▶ **Problem statement**
Repeat only what runs from the line with "The width and" through the last line of the data below, both included, keeping every word as it is and leaving out the pictures.

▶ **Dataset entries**
--*--

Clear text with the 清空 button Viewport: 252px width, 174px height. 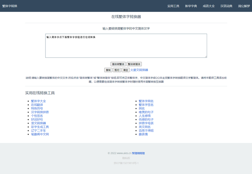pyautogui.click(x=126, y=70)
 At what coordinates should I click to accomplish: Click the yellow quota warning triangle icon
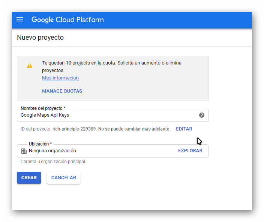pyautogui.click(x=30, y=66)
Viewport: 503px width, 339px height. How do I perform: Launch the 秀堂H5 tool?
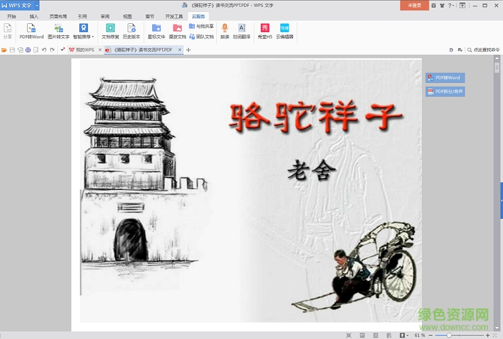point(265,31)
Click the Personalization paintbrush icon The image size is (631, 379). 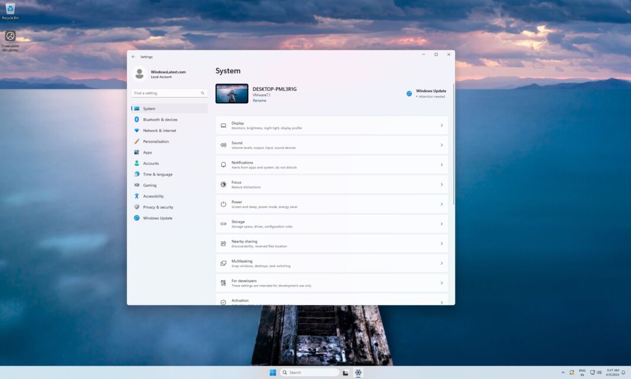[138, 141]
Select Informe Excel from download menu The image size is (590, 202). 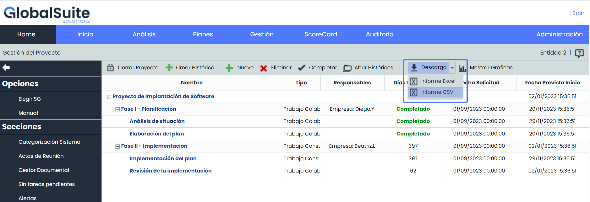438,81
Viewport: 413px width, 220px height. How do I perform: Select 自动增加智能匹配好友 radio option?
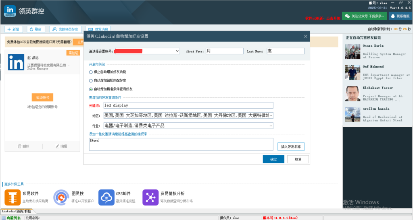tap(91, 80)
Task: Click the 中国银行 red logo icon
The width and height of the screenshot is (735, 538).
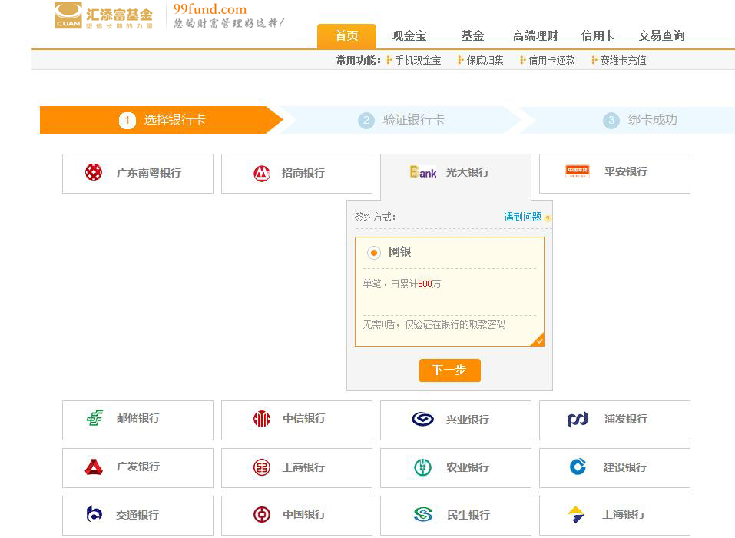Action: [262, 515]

--*--

▶ **Exercise answer**
The width and height of the screenshot is (735, 538).
Action: [262, 515]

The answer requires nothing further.